Madonna has played with various female archetypes, with Robert C Sickels writing in 100 Entertainers Who Changed America (2013), that "her career has always been, justifiably or not, understood through the lens of her womanhood". Author Cara Hagan in Practicing Yoga as Resistance (2021) described that "she has embodied various definitions of femininity over her more than 40-year career", while The Daily Telegraph staffers add she has been a virgin, whore, wife, mother, witch, diva, saint or sinner. In Pun(k) Deconstruction: Experifigural Writings in Art&art Education (2018), Jan Jagodzinski felt that both Marilyn Monroe and Madonna "mark the gap between modernism and postmodernism", in which Monroe was portrayed to please Hollywood in her time, controlled by men, while Madonna "uses the media to her own advantage". On the other hand, her motherhood also reignited discussions; in American Icons (2006), Diane Pecknold noted how she "became a highly contested symbol of motherhood".

=== Discussions and concerns ===
Sickels described "her portrayal of women is complex and often contradictory". Two scholars explored how Madonna "critiques and challenges widespread beliefs while at the same time reinforcing some of them". In the 1990s, commentators such as Lorraine Gamman and Margaret Marshment along with other cultural studies analysts, examined her as "the epitome of the contractions concerning femininity" presented in the media. During this decade, professor Suzanna Danuta Walters considered the figure of Madonna "emblematic" of the "confused way women are represented in popular culture".

Critic Stephen Holden commented for The New York Times in 1990, that she manipulated the persona of good-bad girl in music videos, concerts and "endless photographs" in a way that made her self-invention a "kind of ongoing performance". In New Book of Rock Lists (1994), music critic Dave Marsh reacted positively, stating "more than any other artist, [she] deconstructed the roles that women play, not only in music but in all of popular culture". In 2010, Süddeutsche Zeitungs editor Caroline von Lowtzow, compared how she linked patterns that were seen largely "incompatible", while Vicki Karaminas and Adam Geczy similarly agree she achieved "iconic status", labeling her as the "first woman [...] wich [such] mainstream panache and approbation".

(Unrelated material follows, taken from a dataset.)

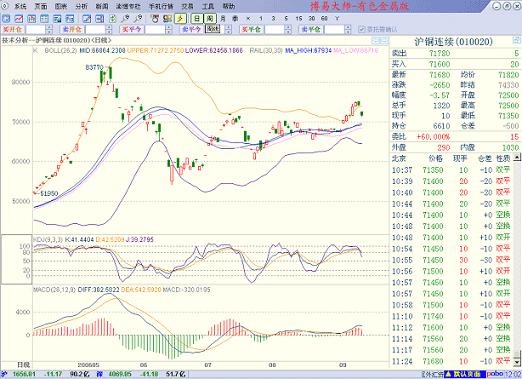
Task: Toggle the 日 daily period button
Action: point(197,19)
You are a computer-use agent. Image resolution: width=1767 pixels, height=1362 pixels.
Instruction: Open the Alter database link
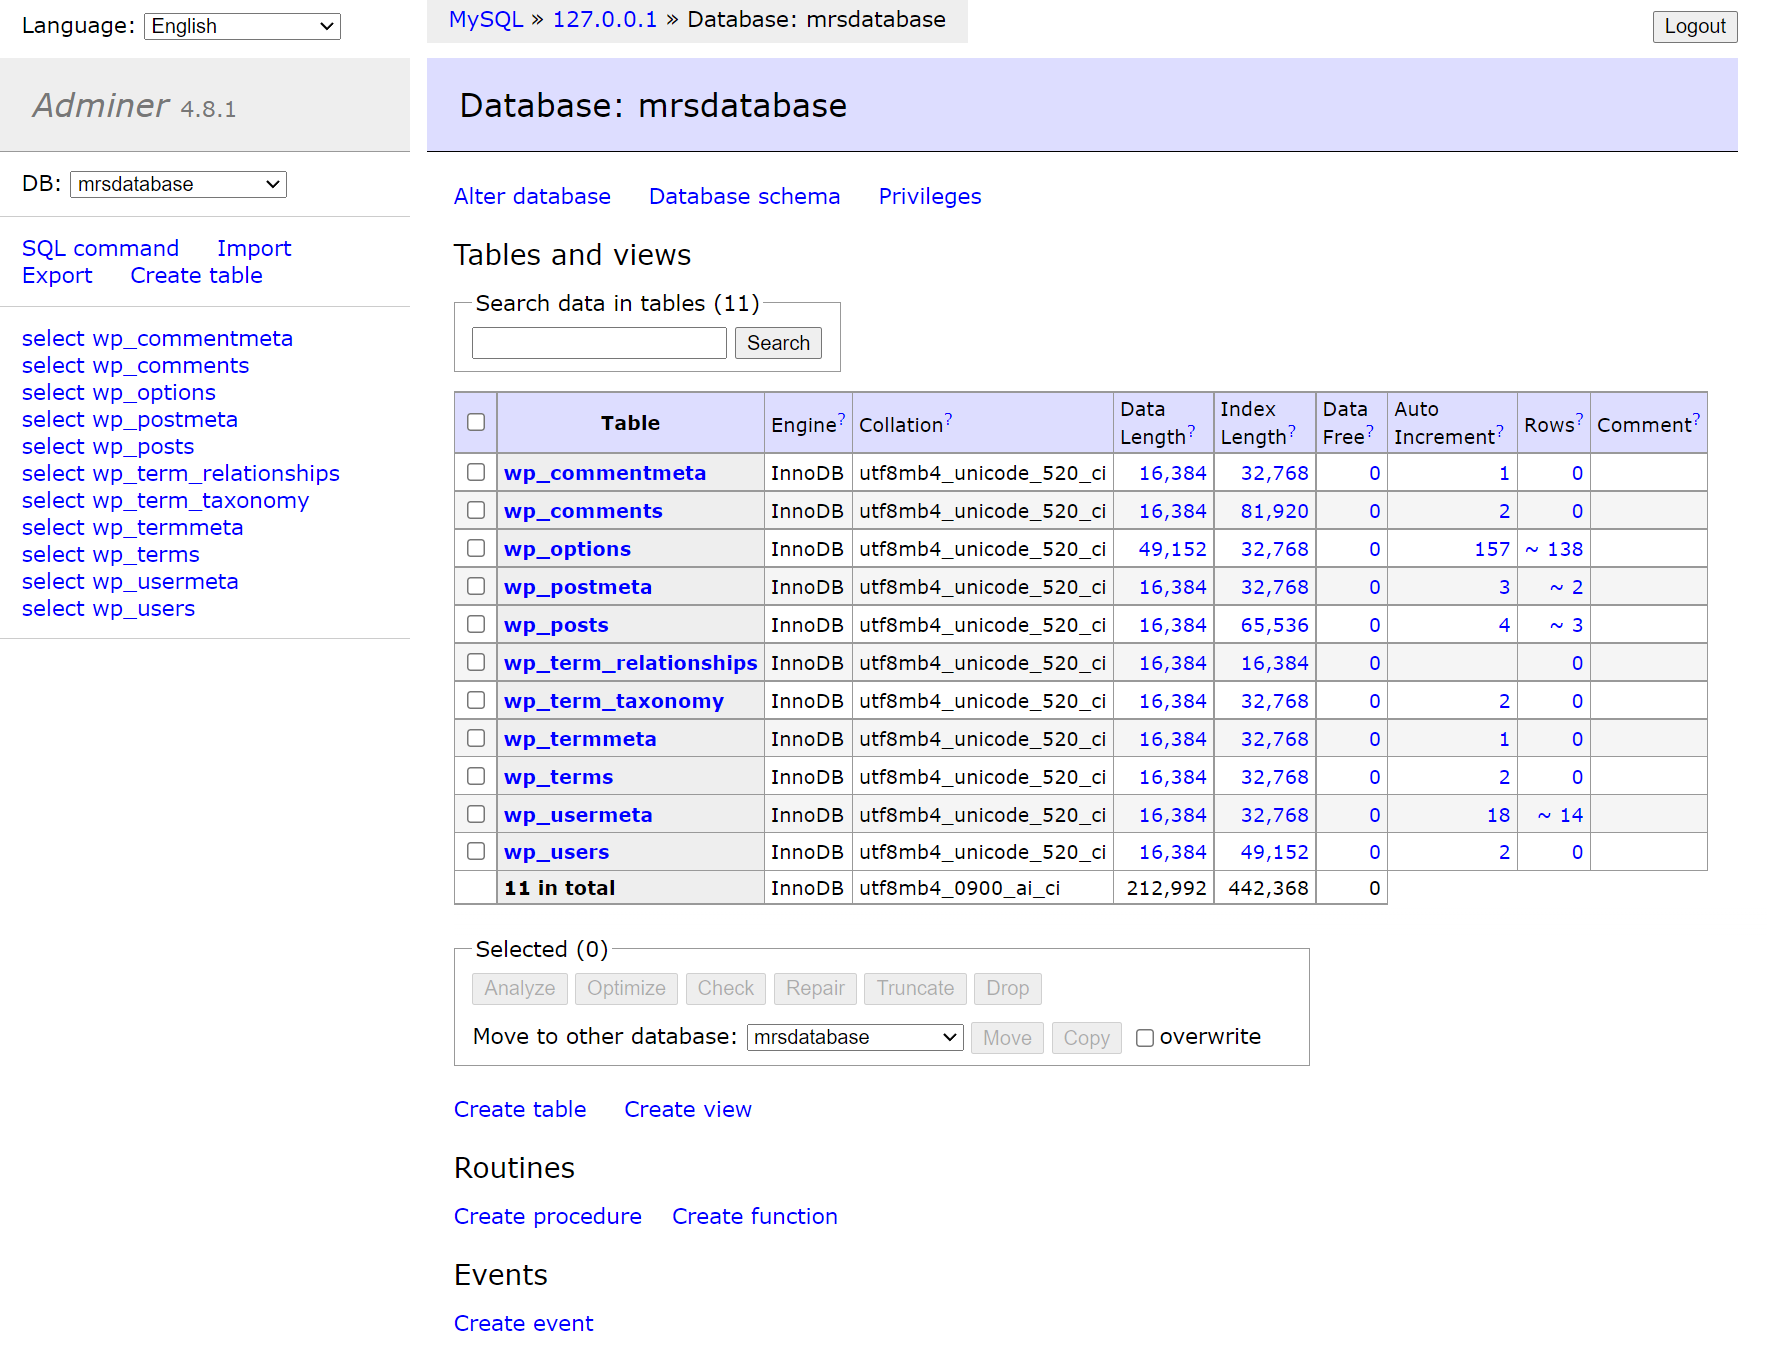pos(532,196)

====Madonna's responses or authors interpretations====
Harvard University's Lynne Layton noted Madonna has many different versions of femininity and "seems comfortable with all of them". Similarly, in Alison Piepmeier and Rory Dicker's book Catching a Wave: Reclaiming Feminism for the 21st Century (2016), Madonna is defined as a woman that "has made it clear that being female is just beginning of the many things women are" and is "fully aware of the ways in which women are made 'other'". In Encyclopedia of Women in American History (2015), Joyce Appleby and Neva Goodwin noted how she "staunchly defends her portrayal of women", quoting her as saying she's just doing what she wants which is also cited as a representation of gender equality.

====Further criticisms====
According to critics, Madonna corrupts the meaning of womanhood. Writing for The Guardian in 2010, Charlotte Raven headlined how "the 'new feminism' went wrong", where discussed her figure, saying "Madonna-ised woman sees everything, and everyone, as a means to her end". British writer John Farman called her a "ridiculous caricature of the modern woman". American feminist author Naomi Wolf noted how she has "infuriated" mainstream commentators which led her to describe in their critic's feeling, "she must be punished, for the same reason that every woman who steps out of line must be punished". However, an individual also commented is not so "untypical position" for a woman, explaining:

====Other views====
In Introducing Postmodernism: A Graphic Guide (2014), authors Richard Appignanesi and Chris Garratt explained that for some, "Madonna is the cyber-model of the 'New Woman'". Indeed, poet Karen Finley once averred in the 20th century, that "all women should be as Madonna as possible". In early 2000s, publisher Michael O'Mara told Reuters on Madonna: "One of the most enigmatic and fascinating women of our time, Madonna is the undisputed female icon of the modern age".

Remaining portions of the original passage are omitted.